What you have to do: From the entries below, retype only the lines from the one with "Velada (117, 2218)" through the one with "Alcabón (46, 1203)", exactly as written.

Given entries: Begin

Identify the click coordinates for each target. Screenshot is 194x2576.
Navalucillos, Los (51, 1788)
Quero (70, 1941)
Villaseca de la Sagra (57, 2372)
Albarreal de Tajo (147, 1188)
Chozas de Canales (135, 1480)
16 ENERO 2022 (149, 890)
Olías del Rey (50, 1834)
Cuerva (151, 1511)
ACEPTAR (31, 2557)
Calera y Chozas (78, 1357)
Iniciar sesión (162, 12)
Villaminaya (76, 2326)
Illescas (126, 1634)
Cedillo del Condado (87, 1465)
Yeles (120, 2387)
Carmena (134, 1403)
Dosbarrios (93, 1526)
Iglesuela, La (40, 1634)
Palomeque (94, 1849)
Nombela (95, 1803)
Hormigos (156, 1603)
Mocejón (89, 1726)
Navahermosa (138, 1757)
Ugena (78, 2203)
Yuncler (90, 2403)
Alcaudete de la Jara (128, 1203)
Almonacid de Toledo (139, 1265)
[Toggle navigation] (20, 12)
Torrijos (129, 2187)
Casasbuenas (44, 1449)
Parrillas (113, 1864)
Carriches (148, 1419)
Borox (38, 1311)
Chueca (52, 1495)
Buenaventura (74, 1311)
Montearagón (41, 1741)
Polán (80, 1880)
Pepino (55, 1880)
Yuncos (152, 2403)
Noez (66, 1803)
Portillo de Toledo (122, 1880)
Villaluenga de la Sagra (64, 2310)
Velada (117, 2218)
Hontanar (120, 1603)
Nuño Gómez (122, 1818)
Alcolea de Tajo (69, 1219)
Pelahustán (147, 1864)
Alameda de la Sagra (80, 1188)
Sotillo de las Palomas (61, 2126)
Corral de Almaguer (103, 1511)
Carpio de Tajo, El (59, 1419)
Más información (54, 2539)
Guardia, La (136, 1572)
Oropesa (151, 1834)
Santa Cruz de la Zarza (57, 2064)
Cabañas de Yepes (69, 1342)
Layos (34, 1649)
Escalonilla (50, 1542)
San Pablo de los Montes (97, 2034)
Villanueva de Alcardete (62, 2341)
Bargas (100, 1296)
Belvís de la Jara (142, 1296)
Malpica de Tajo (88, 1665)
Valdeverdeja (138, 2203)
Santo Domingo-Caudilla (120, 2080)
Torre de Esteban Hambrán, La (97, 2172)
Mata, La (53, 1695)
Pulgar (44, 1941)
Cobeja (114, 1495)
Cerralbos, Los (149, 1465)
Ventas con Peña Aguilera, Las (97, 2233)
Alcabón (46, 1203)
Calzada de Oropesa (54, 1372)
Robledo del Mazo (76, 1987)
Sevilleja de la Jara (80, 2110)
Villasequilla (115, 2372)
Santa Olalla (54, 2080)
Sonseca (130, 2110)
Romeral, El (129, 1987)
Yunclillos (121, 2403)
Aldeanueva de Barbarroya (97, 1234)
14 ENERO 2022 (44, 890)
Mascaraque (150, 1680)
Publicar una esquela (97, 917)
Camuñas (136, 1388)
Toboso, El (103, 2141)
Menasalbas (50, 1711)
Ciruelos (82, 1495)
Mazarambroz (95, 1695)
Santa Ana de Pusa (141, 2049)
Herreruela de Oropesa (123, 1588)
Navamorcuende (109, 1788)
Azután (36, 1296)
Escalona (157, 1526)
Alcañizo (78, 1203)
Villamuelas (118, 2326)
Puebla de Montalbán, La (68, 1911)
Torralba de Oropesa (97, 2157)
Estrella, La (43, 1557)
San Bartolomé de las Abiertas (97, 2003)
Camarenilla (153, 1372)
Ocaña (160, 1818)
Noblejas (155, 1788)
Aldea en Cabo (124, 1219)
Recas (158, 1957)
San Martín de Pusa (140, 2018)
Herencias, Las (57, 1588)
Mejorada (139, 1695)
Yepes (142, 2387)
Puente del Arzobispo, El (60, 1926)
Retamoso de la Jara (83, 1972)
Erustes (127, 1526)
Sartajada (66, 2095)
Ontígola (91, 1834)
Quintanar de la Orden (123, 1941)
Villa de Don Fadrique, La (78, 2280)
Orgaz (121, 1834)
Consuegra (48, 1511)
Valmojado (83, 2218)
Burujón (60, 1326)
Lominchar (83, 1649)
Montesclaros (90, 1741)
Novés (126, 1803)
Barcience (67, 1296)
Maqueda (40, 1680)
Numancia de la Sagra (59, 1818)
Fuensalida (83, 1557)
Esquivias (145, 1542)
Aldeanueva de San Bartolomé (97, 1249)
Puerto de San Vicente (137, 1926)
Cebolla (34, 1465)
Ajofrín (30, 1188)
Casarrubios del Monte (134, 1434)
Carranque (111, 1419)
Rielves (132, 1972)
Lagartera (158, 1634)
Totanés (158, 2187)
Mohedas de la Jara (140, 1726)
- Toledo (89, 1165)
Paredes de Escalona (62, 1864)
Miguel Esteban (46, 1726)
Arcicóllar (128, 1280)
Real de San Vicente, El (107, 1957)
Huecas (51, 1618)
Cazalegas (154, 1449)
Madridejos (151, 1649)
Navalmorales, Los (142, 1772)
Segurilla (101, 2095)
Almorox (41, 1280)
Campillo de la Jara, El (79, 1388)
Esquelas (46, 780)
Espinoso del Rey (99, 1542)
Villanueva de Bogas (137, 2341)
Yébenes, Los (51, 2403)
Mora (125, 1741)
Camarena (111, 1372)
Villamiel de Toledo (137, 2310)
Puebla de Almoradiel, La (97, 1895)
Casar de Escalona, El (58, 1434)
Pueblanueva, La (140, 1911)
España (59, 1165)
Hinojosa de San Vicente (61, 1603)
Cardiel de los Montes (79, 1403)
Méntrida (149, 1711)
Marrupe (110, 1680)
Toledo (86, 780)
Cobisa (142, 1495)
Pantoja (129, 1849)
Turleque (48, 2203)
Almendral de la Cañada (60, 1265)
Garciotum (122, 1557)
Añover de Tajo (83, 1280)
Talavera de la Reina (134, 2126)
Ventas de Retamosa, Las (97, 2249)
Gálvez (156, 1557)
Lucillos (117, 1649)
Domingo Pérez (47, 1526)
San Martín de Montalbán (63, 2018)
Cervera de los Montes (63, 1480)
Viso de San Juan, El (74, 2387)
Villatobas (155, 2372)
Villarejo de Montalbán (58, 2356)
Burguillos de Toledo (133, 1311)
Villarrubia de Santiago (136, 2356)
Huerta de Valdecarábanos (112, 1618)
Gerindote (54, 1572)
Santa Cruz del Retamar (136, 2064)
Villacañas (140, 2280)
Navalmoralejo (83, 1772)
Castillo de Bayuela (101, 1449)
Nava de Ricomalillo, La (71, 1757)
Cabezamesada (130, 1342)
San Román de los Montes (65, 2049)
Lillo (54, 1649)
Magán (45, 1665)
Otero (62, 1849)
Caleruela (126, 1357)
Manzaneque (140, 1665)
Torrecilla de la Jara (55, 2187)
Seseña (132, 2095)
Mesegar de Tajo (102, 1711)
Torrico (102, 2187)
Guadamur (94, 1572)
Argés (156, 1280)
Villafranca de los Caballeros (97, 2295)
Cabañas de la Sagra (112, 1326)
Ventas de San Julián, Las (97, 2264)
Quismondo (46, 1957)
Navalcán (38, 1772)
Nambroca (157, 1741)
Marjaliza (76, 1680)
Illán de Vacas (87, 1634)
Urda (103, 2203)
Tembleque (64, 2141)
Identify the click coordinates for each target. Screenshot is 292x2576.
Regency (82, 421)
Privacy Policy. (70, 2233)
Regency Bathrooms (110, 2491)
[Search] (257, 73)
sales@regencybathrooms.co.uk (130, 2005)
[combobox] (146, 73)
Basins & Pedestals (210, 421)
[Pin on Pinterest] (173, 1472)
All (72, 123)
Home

Given entries: End

Answer to this task:
Velada (117, 2218)
Hontanar (120, 1603)
Nuño Gómez (122, 1818)
Alcolea de Tajo (69, 1219)
Pelahustán (147, 1864)
Alameda de la Sagra (80, 1188)
Sotillo de las Palomas (61, 2126)
Corral de Almaguer (103, 1511)
Carpio de Tajo, El (59, 1419)
Más información (54, 2539)
Guardia, La (136, 1572)
Oropesa (151, 1834)
Santa Cruz de la Zarza (57, 2064)
Cabañas de Yepes (69, 1342)
Layos (34, 1649)
Escalonilla (50, 1542)
San Pablo de los Montes (97, 2034)
Villanueva de Alcardete (62, 2341)
Bargas (100, 1296)
Belvís de la Jara (142, 1296)
Malpica de Tajo (88, 1665)
Valdeverdeja (138, 2203)
Santo Domingo-Caudilla (120, 2080)
Torre de Esteban Hambrán, La (97, 2172)
Mata, La (53, 1695)
Pulgar (44, 1941)
Cobeja (114, 1495)
Cerralbos, Los (149, 1465)
Ventas con Peña Aguilera, Las (97, 2233)
Alcabón (46, 1203)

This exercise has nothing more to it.